19. Water Bottle: Good quality water bottles. We used swiss ones. Tsering allowed us to use his ones for the trek! So, I do not know the price.
1. Most important is to hire a good and experienced guide. Look for guides who have done this trek more than 50 times at least. DO NOT fall prey of fake guides from planes promising they have done this trek many a times. They hire cheap guides, which can be a dangerous. A good guide not only ensures safety, but also provides you information which is otherwise not available. They will keep the team entertained and motivated all the time.

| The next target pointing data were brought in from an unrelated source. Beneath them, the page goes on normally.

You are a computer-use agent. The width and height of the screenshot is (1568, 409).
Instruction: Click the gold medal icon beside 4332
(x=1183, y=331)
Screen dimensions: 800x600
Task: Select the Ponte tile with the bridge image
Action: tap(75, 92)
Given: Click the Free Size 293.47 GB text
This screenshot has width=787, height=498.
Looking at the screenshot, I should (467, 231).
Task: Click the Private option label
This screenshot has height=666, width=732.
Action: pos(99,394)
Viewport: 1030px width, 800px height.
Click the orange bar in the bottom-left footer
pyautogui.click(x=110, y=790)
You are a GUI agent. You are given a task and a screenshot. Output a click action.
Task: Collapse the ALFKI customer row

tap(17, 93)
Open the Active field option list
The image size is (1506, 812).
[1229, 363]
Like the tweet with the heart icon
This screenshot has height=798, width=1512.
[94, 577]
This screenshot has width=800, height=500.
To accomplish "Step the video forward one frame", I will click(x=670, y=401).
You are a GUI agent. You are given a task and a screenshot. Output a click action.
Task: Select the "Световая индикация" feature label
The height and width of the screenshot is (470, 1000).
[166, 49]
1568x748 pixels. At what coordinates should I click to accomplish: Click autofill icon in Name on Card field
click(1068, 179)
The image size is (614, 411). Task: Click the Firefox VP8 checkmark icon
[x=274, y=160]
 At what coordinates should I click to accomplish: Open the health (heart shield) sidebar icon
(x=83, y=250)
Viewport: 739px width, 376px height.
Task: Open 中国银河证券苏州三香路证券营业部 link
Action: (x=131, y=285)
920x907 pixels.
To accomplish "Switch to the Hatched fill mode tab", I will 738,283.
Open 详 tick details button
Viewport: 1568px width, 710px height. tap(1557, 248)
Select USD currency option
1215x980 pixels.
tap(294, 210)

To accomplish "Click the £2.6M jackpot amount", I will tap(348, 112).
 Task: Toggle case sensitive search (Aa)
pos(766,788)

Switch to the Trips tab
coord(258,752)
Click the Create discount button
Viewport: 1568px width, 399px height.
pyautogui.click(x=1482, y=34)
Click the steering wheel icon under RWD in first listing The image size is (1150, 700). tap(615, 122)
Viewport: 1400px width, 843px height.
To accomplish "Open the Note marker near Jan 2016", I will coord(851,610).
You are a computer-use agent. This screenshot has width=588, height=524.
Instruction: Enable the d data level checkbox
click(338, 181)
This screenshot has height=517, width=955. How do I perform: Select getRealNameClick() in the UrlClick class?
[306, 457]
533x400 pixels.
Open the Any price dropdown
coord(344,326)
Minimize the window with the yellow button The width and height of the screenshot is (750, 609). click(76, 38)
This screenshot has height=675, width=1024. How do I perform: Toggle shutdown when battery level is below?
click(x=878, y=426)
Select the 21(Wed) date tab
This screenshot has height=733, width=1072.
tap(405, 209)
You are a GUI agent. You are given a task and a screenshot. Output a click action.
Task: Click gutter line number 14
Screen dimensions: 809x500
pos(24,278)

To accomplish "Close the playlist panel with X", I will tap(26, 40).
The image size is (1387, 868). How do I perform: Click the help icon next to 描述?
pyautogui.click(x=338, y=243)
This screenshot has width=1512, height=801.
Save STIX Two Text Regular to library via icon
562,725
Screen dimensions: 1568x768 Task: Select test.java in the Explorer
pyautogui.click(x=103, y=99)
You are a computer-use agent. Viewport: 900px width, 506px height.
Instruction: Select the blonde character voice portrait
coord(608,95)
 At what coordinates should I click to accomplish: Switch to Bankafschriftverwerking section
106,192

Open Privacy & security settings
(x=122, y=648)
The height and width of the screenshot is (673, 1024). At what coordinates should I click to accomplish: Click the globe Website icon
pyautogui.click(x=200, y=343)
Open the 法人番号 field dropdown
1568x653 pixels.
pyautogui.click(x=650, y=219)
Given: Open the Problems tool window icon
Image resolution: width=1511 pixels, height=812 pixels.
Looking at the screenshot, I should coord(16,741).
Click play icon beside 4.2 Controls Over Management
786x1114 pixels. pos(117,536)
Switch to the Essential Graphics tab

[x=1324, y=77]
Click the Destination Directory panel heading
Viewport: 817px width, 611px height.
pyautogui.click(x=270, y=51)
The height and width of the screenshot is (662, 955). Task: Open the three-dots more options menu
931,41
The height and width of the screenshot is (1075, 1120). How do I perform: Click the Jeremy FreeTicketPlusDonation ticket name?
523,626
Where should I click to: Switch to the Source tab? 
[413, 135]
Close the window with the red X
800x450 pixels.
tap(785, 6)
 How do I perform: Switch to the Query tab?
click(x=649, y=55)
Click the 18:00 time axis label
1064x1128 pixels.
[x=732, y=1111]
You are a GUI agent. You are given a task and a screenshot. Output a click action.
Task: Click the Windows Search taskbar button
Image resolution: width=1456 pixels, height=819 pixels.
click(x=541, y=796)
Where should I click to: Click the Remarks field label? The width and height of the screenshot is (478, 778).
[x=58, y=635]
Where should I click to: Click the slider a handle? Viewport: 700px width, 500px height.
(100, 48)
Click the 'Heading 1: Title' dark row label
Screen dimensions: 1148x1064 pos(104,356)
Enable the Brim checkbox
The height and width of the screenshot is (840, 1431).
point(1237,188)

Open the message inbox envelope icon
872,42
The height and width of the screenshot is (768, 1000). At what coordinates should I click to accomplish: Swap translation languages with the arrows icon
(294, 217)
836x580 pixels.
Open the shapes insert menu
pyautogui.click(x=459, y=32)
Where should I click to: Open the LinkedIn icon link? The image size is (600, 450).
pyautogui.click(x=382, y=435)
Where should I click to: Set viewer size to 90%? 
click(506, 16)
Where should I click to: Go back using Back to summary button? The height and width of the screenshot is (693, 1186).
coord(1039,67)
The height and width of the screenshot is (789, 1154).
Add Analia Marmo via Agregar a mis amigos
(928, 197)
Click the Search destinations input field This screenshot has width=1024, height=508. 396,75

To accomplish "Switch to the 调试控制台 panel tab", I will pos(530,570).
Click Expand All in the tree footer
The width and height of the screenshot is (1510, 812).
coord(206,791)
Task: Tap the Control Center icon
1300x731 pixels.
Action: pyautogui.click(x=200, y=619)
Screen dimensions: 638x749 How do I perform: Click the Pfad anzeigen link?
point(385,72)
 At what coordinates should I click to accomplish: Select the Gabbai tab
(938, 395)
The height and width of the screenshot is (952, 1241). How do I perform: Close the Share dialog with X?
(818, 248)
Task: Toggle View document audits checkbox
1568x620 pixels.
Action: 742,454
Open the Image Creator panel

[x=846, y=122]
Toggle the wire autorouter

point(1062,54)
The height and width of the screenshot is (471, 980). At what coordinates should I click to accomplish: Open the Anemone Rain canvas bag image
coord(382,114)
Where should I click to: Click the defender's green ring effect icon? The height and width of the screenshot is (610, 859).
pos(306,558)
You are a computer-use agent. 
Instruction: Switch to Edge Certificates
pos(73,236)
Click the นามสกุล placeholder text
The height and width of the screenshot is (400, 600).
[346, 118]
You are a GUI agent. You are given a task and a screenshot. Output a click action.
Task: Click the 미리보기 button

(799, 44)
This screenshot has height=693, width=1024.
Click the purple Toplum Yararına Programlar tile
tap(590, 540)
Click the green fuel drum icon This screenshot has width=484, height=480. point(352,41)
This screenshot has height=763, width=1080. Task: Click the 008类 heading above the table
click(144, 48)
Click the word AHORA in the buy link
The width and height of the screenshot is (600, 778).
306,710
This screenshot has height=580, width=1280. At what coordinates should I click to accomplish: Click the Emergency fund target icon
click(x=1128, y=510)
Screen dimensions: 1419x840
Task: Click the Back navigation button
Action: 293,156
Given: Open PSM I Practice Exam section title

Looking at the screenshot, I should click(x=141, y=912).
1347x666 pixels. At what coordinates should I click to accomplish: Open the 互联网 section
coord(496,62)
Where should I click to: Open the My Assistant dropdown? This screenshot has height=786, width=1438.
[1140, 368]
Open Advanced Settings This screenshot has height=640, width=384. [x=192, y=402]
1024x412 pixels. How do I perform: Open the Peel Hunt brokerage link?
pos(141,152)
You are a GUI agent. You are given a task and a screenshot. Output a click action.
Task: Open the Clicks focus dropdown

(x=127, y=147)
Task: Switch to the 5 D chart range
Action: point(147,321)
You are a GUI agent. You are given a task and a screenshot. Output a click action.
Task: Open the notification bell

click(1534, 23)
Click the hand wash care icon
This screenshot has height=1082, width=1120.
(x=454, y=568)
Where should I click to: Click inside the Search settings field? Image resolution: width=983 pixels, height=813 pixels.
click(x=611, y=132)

2. DO NOT buy special items like balaclava, gloves, shoes from shops in Planes. They sell it at minimum three times the actual price. Everything is available in Ladakh. For shoes, you can purchase it from North Face shop in Kathmandu. For Jackets, you can get them tailored from professional mountaineers and equipment suppliers of whom some are in Kolkata.
3. If you do not work out regularly, make sure you start running an hour everyday, at least a month before the trek.
4. Medicines you should keep: Diamox, loperamide, first aid kits, paracetamol, pain killers.
5. Keep the camera batteries close to your body when not in use. They run down real fast in sub zero. Using a DSLR itself is an art in sub zero.
6. Keep some energy bars in your back pack.
7. Drink a lot of water.
8. Do not consume alcohol till the trek is over. But make sure you taste chaang, the local beer at least once, after you finish the trek.
9. For things not covered, use your common sense.